** SOURCE INFORMATION **
* * * * *
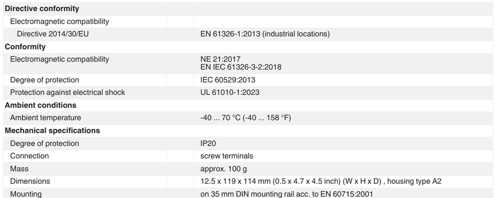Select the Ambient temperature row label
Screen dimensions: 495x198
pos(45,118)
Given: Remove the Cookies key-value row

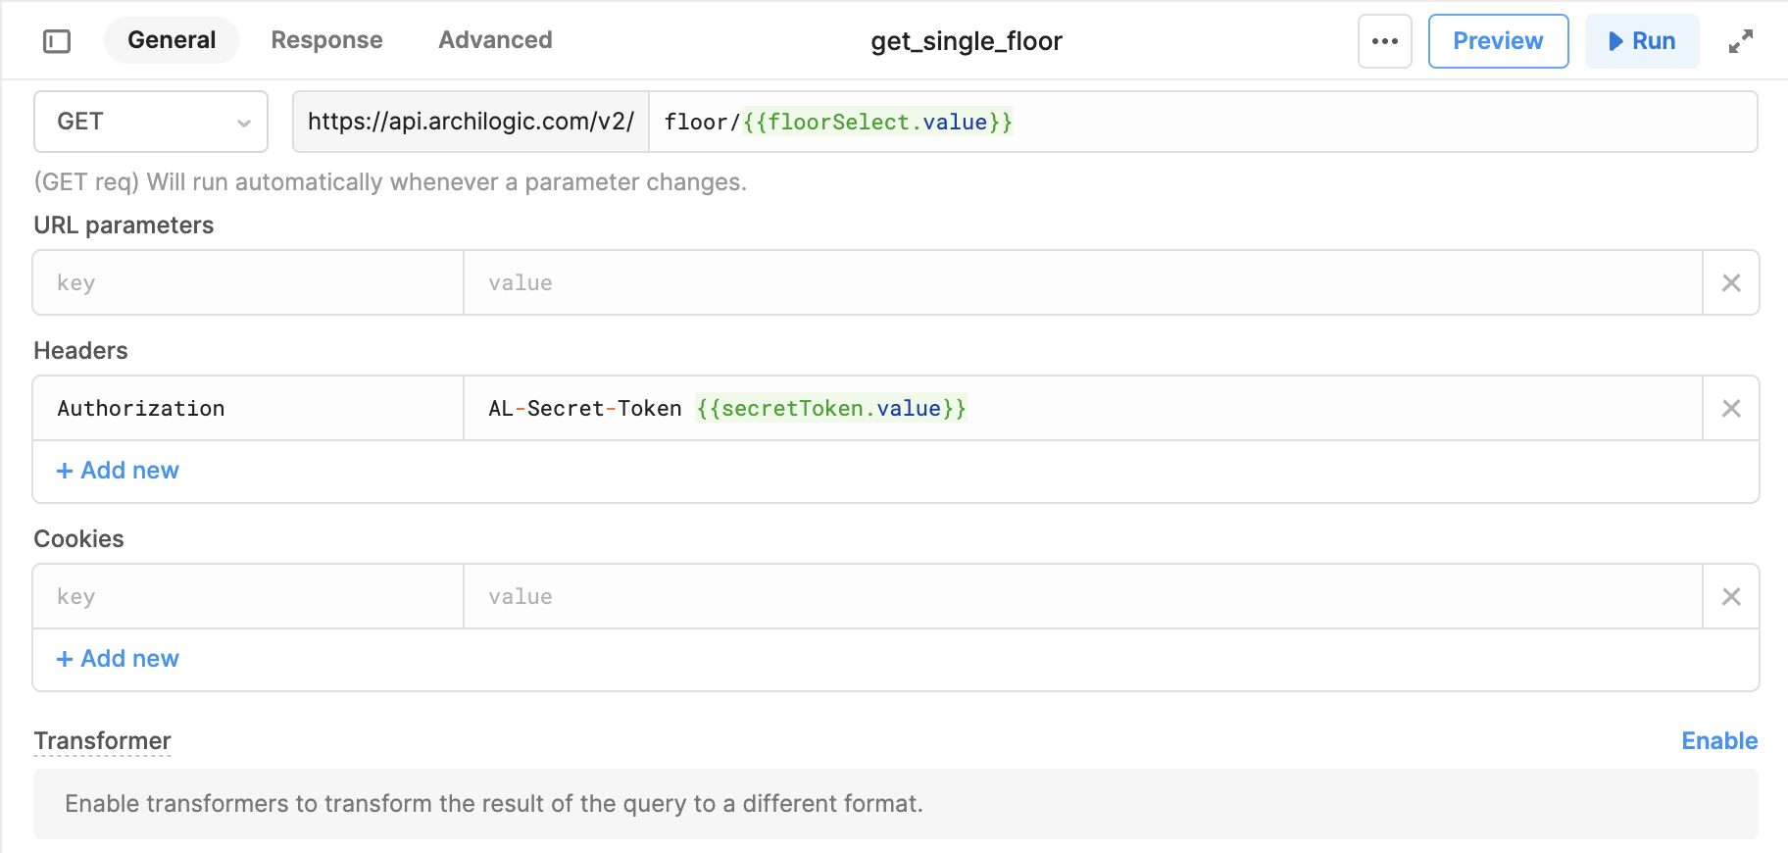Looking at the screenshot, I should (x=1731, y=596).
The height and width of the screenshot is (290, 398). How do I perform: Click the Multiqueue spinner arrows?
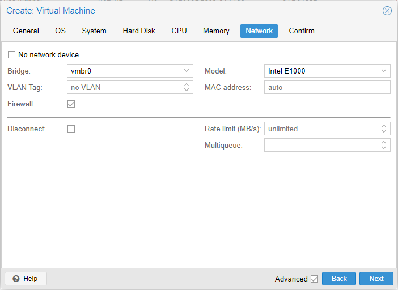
* * * * *
** EXERCISE AIM **
Each line from the one containing "Given: Remove the Cookies key-value row" through the last line of the entries above should be duplicated exactly, both included; leave out pictures and add nothing.

** ANSWER BELOW **
Given: Remove the Cookies key-value row

Looking at the screenshot, I should (x=1731, y=596).
The height and width of the screenshot is (290, 398). How do I perform: Click the Multiqueue spinner arrows?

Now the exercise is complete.